Jon Lenchner gave an overview of IBM projects across the African continent. He mentioned IBM explores the most pressing problems, adopting machine learning approaches only where appropriate. He mentioned projects that used airtime top off pattern to model credit score rating; studies on correlation between malaria gene and breast cancers; using DL to speed up the management of cancer records etc.
Sumir detailed the fascinating work done by Human Heredity and Health in Africa (H3Africa). The institution served to facilitate a contemporary research approach for the study of genomics and environmental determinants of common diseases with the goal of improving the health in Africa. H3africa.net is composed of 15 collaborative centers, with 48 funded H3Africa projects; with over 170 Million USD invested. H3Africa projects include data collection for phenotype data, demographic information, anthropometric data, disease and health related phenotype data. These can be found at Biorepository.h3africa.net. Sumir also mention a machine learning based project from H3ABionet led by Dr Amel Ghouila from Institute Pasteur Tunis. The ML project covers the development of training materials, handbooks, platforms, tools and packages. Sumir mentioned progress is sometimes held back by lack of collaboration — scientists see data as the currency for publications and are reluctant to share.

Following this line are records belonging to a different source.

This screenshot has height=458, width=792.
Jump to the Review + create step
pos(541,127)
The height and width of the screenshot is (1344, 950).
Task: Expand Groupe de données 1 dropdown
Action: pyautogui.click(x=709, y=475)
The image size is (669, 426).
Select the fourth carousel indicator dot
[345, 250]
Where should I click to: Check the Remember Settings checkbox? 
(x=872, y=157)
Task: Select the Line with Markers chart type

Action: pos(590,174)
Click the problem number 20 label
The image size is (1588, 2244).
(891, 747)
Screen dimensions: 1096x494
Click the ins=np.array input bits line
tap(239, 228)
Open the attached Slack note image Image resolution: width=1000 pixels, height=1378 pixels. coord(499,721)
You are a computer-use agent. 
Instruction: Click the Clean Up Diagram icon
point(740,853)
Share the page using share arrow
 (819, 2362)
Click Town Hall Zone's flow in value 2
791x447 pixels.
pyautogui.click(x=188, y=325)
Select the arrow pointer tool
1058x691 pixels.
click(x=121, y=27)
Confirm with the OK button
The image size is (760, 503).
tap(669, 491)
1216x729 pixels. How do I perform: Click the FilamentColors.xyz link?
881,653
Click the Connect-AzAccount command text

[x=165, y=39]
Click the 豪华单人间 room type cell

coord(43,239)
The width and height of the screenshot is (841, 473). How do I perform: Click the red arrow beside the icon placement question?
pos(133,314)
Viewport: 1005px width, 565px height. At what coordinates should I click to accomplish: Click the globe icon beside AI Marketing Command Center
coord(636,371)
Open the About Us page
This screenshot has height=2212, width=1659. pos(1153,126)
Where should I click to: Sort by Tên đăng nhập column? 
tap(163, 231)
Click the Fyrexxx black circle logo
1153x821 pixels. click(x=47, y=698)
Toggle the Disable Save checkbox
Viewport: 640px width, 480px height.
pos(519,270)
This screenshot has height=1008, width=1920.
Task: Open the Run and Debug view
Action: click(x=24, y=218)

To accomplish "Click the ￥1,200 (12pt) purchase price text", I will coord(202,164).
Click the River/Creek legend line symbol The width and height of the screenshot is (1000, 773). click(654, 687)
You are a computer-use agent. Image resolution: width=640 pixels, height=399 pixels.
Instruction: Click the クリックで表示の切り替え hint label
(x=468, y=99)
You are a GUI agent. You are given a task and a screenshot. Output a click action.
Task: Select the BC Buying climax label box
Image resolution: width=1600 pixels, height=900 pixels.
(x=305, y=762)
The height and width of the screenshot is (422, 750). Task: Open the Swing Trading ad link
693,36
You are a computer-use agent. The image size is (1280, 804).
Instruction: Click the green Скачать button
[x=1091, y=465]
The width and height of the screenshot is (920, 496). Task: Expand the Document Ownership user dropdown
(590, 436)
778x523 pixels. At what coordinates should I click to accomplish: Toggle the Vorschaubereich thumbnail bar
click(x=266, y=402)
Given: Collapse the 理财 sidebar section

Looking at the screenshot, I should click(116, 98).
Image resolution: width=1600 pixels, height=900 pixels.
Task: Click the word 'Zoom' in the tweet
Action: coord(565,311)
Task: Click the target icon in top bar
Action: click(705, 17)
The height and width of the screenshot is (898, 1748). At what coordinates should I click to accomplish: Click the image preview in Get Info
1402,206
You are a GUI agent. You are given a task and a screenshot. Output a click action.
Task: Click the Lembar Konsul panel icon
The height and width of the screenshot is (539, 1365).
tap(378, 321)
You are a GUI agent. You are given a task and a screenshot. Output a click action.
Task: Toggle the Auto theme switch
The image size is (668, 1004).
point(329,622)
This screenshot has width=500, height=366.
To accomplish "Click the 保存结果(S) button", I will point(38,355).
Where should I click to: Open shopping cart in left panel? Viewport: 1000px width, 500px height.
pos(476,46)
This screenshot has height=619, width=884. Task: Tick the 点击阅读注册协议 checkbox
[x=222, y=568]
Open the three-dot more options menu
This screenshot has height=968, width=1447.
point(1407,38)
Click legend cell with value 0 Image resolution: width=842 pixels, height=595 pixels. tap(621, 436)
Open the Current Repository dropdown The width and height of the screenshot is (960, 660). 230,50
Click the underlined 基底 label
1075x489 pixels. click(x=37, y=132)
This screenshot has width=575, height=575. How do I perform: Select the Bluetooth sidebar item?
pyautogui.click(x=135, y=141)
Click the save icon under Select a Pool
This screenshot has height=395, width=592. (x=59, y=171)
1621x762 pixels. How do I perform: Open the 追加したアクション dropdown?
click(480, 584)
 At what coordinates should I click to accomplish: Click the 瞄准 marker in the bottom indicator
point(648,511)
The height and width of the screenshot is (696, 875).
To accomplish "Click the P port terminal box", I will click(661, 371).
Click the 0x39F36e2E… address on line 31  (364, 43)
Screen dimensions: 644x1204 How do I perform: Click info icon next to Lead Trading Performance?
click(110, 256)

There was also a group discussion session period where participants shared ideas on potential ripe project areas in the AI domain — AI for personalized education, AI to support mental health issues, projects around data collection and sharing efforts, AI for payments (transparency etc).
Talk | Success Stories in Deep Reinforcement Learning | David Silver (Deepmind) | Slides
David gave an overview of important RL projects over the last few years.
- Design an agent that can solve any human-level task. Reinforcement learning defines the objective. Deep learning gives the mechanisms.
- DL In Practice: We use NNs to represent the value function , policy or model of RL. After this we optimize the loss function end-to-end.
- First success story: TD Backgammon. Tesauro 1992
- Mnih 2014 DQN on Atari. Can we learn a model that learns to generalize across multiple games? Goal was to maximize the score given the pixels. Modeled using CNNs. Represent value function by a q-network with weights w.
- AlphaGo. The search space is exponential for the game of go. Address this by training a policy network (predict the next move with confidence) and a value network (understand and evaluate the state and board position). Initial phase used supervised learning from examples or experts.
- AlphaZero explores updates to Alphago — no human examples etc repeated learning from self play, monte carlo tree search. Trained for 8 hours on several thousand TPUs. Examples of strategies selected by AlphaZero showed it discovered some common opening moves which it later discarded for more complex strategies it discovered.
- Dota2 — Multi agent domains with DeepRL.
- David also introduced (for the first time) his 10 principles for RL.
Panel | NLP Frontiers Panel | Sebastian Ruder, Herman Kamper, Stefan Gouws, Jade Abbot, Omoju Miller
This panel started with Sebastian Ruder giving an overview of important NLP work over the last few years.
Open Problems in NLP: Based on a survey from NLP experts, the set of problem areas were summarized as — Natural Language understanding, NLP for low resource scenarios, Reasoning about large or multiple documents, Dataset problems and Evaluation.
An interesting idea that was also discussed was related to unsupervised speech recognition via alignment and unsupervised language modeling. These include methods for mapping/morphing embedding space across languages without parallel texts — e.g. train corpus in different languages, project into a latent embedding space and use known words to align both spaces. We can use this alignment information for document/topic classification and sentiment analysis; however it is too imprecise for language translation.